二コルはエビチリを気に入ったのか冷凍のパッケージを眺めている。
明日からの予定を早く話したいのでさっさと洗い物を済ませて、二コルの前に座る。
「さっそくなんだけど、明日から異世界に行くでいいんだよね?」
「そうだな、なるべく早く行く方が安全だと思うからね。そのために必要なことは、神秘の力が満ちてそうな場所を探すことと、君の身支度、あとはしっかりと休息を取ることだね。」
「神秘の力が満ちてそうな場所ね。神秘ってことなら神社とかが一番イメージに近いかな。」
「神を祀っているっていうところか。そこを一番に訪れて秘石が使えるのかどうかを試してみるかな。」
この近くで神社と言えば天神山のふもとにあるところになる。神社の周りは木で囲まれていて、かなり昔からあるとのことで神秘性を感じることが出来る場所だ。
「了解。あとは、身支度をする必要があるよね。二コルはどうする?リビングにいる?テレビとか見てる?」
「テレビ?ああ、箱に絵を映し出す映像技術だっけ?」
「箱って昔のテレビじゃん。今のテレビはあれだよ。ほら。
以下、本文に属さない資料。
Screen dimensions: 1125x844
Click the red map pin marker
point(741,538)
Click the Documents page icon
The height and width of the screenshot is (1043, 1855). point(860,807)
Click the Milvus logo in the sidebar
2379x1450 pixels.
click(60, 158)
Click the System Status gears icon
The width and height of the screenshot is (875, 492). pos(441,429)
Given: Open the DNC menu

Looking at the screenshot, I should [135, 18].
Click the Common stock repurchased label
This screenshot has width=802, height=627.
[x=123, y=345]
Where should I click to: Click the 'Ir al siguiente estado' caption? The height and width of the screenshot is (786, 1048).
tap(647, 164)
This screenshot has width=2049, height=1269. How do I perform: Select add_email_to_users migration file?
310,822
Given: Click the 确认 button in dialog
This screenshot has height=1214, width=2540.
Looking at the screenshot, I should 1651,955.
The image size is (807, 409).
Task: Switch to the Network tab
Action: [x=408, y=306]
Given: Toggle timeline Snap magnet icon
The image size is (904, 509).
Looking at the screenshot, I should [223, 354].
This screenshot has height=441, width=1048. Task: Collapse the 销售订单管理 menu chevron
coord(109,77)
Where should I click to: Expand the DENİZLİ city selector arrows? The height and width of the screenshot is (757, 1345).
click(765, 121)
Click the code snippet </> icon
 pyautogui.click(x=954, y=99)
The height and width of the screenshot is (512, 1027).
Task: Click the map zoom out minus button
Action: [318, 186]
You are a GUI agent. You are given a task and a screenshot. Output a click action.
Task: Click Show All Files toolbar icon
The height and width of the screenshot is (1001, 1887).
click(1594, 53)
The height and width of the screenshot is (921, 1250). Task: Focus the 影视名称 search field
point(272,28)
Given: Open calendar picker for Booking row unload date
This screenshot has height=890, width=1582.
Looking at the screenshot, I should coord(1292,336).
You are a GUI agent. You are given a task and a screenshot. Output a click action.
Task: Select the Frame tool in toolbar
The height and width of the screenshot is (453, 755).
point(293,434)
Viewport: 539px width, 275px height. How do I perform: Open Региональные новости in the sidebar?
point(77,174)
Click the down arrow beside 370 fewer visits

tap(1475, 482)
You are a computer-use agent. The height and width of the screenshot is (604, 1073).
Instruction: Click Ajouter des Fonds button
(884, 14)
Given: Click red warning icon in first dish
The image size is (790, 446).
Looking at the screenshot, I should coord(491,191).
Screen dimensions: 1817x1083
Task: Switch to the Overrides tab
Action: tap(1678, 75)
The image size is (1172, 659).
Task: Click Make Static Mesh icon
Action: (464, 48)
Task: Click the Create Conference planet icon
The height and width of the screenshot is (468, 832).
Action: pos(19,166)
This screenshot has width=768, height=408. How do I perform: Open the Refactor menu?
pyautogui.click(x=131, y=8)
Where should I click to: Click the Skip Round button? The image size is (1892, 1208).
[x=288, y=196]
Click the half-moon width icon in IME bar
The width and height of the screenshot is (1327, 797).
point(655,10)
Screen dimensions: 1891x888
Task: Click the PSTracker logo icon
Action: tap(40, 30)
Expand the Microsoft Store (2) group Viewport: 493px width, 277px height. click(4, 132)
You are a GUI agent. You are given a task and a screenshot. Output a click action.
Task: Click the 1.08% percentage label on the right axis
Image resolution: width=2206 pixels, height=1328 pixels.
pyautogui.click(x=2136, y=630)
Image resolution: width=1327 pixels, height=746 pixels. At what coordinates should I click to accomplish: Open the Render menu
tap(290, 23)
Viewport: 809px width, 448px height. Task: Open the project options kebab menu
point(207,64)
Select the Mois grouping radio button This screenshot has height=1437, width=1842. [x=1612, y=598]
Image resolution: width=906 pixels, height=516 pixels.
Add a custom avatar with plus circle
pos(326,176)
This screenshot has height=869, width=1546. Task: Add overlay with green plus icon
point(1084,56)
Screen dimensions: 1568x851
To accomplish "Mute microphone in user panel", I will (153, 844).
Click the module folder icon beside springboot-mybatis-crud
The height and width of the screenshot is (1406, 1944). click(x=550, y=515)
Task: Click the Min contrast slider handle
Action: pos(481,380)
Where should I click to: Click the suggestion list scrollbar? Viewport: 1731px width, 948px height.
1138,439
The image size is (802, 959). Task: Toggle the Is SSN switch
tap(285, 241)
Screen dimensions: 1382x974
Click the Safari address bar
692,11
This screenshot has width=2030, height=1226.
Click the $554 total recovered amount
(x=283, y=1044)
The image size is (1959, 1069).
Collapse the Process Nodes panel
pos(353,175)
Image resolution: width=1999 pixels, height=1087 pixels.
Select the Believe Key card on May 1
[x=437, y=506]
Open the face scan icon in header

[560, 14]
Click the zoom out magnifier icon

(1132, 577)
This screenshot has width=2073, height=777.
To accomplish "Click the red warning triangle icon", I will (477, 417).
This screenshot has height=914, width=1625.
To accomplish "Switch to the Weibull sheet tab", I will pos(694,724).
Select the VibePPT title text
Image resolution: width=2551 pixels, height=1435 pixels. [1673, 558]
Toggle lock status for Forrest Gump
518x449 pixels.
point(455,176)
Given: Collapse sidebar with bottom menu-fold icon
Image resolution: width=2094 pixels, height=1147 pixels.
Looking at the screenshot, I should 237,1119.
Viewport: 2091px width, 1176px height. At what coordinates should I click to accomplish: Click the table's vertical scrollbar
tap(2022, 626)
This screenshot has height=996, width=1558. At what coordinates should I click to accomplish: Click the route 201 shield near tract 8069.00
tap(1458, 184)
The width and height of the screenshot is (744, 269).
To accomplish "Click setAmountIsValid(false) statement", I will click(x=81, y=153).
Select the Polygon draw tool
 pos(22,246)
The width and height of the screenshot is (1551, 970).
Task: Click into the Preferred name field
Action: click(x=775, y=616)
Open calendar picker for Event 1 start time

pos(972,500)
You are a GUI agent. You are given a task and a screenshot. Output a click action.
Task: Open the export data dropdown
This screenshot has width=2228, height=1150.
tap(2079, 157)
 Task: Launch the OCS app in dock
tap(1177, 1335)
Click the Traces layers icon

」
リモコンでテレビの電源をつけてあげると二コルは驚いていた。
「今のテレビはこんな薄くなっているし映像が綺麗だ。僕はテレビを見ているから準備をしてきな。」
二コルは目を輝かせながらテレビに釘付けとなった。
その姿は友達の愛犬のようで少しおかしくて思わず笑ってしまうが、全然気が付かれない。
もう少しその姿を見て見たかったが、さっさと準備を済ませる方がいいと思うので部屋に向かうことにした。